This one’s about a month old, but still worth comment. In early August, Telegraph.co.uk reported that Britain’s National Health Service (NHS) is punishing hospitals that don’t make patients wait for care.
Since the NHS is bleeding money, the bureaucracy wants hospitals to observe minimum waiting times for non‐emergency care (e.g., 122 days) as a way of limiting expenditures. Hospitals that do not impose those minimum waits — i.e., that treat each patient as soon as they can — lose funding. According to the Telegraph, “One gynæcologist said that he spent more time doing sudoku puzzles than treating patients because of the measures.” One hospital was penalized £2.4 million for eliminating their waiting lists.

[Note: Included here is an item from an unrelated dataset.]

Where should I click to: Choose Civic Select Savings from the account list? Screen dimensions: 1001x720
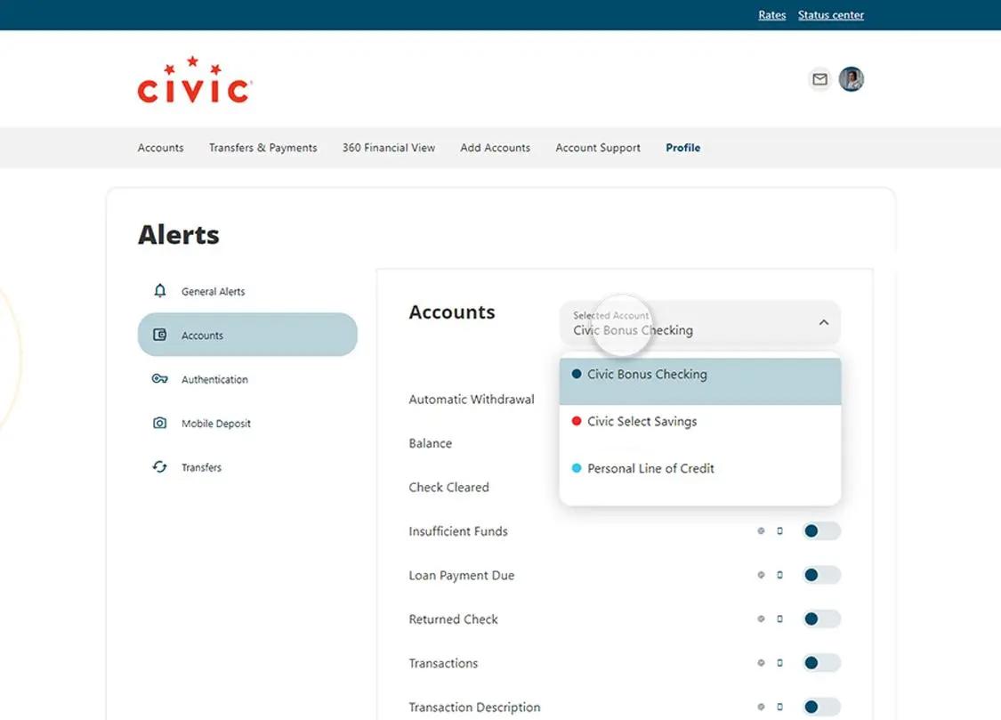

All this is happening while the Labor government has promised to reduce waiting times.
It’s not that the minimum‐wait policy is so outrageous — given the task of the NHS. It’s that the task itself is outrageous and guaranteed to produce such perverse results. As the Telegraph editorialized:
This bizarre situation arises from the Government’s pseudo‐market system, which creates conflicting objectives for “purchasers” (PCTs) and “providers” (hospitals).
In a real competitive market, increased demand can allow prices to rise, thus increasing profits, which allow the market to grow. Efficient producers can then reduce their unit costs and their prices, and so give a better deal to the consumer. The prevailing logic is that the more customers who are served — or products that are sold — in a given period of time, the better the business does.
But PCTs have budgets that are predetermined by Whitehall spending limits, and there is no way for them to conjure extra revenue out of the air or to grow their market. As a result, the hospitals that are most successful in providing prompt treatment are running through the finite resources of their PCTs at an unacceptably rapid rate.
So the NHS is faced with a perverse outcome: hospitals providing precisely the kind of immediate access to treatment that patients want and that Government ministers profess to demand, are punished financially by another arm of the Whitehall machine. Any government that wants to reform NHS funding will have to address this conundrum that lies at the heart of a tax‐funded monopoly healthcare system.
Britons are lucky that they can opt out of such a perverse system — but that’s only if, as Jacques Chaoulli observes, they are lucky enough to be able to pay twice.